§ Exercise
The answer must consist solely of the lines from the one containing "Where should I" through the last line of the records below, repeated exactly, with all pictures omitted.

____________

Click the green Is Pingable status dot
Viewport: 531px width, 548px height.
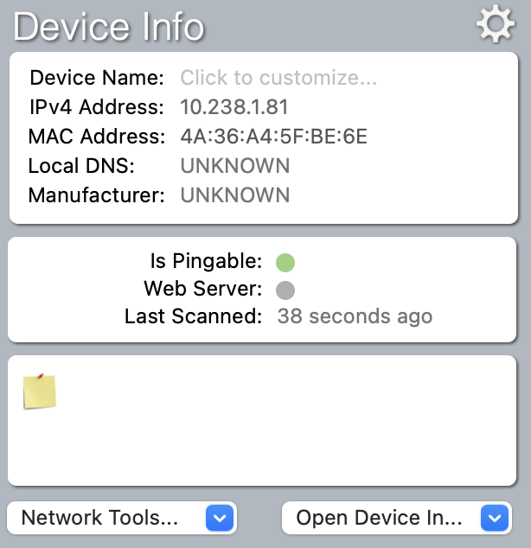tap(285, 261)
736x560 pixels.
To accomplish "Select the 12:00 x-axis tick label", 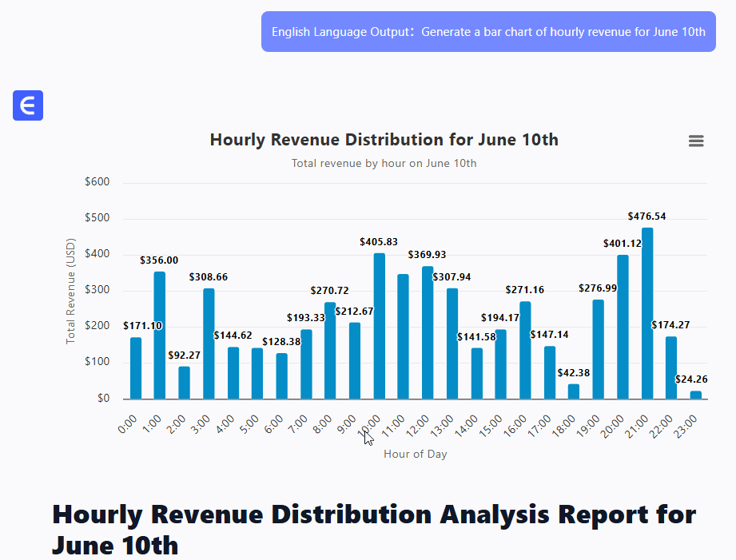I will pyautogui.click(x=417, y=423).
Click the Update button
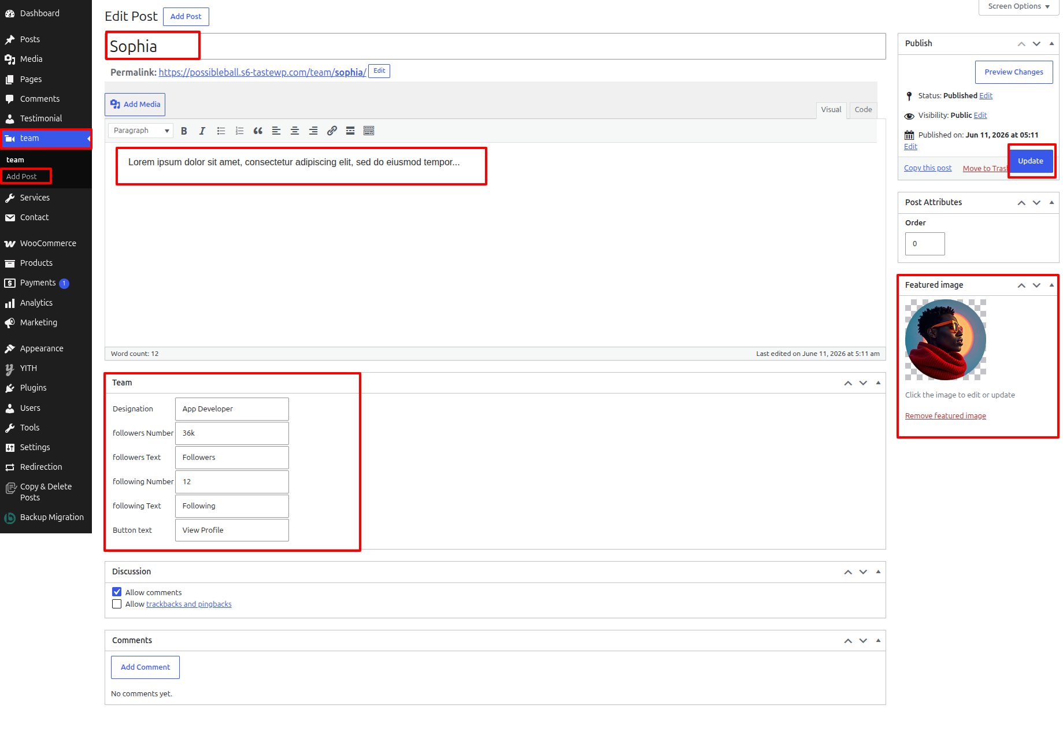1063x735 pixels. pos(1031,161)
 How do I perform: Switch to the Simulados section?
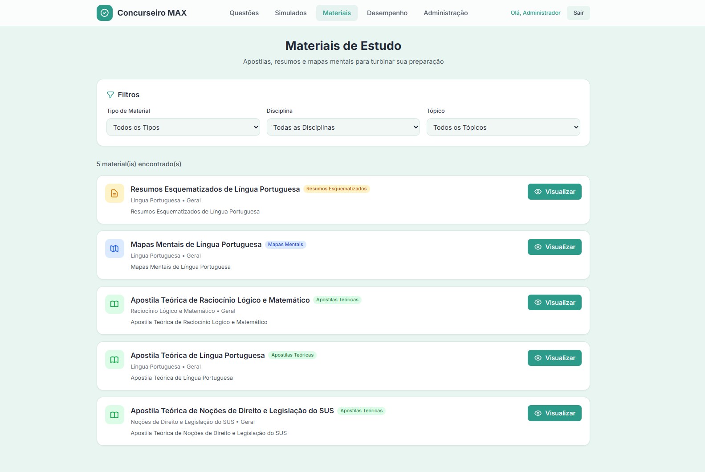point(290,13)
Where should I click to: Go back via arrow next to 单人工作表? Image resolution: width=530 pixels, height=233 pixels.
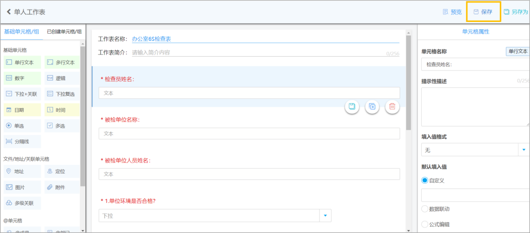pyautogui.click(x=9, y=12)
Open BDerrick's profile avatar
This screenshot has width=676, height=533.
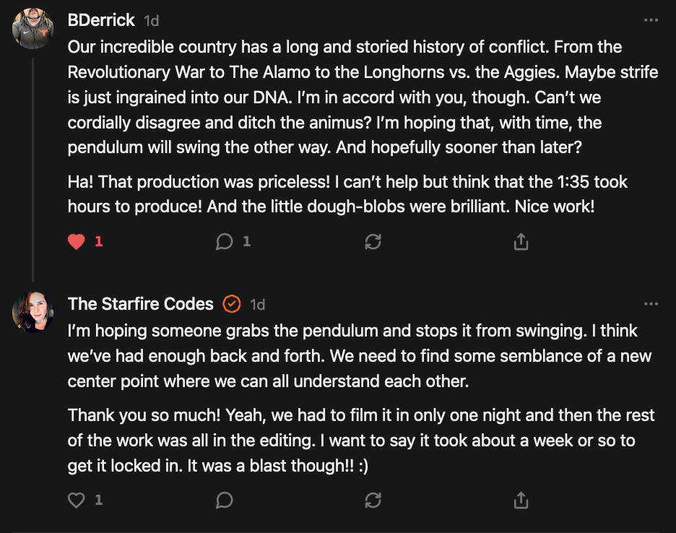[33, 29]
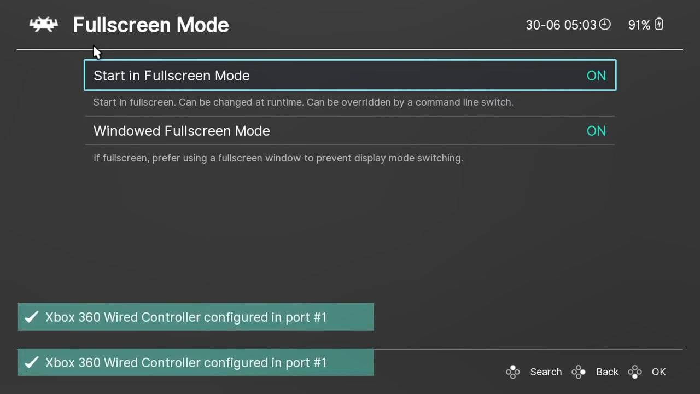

____________

§ Result of the exercise
Where should I click to: Go back via arrow next to 单人工作表? Image resolution: width=530 pixels, height=233 pixels.
pyautogui.click(x=9, y=12)
Open BDerrick's profile avatar
This screenshot has width=676, height=533.
[33, 29]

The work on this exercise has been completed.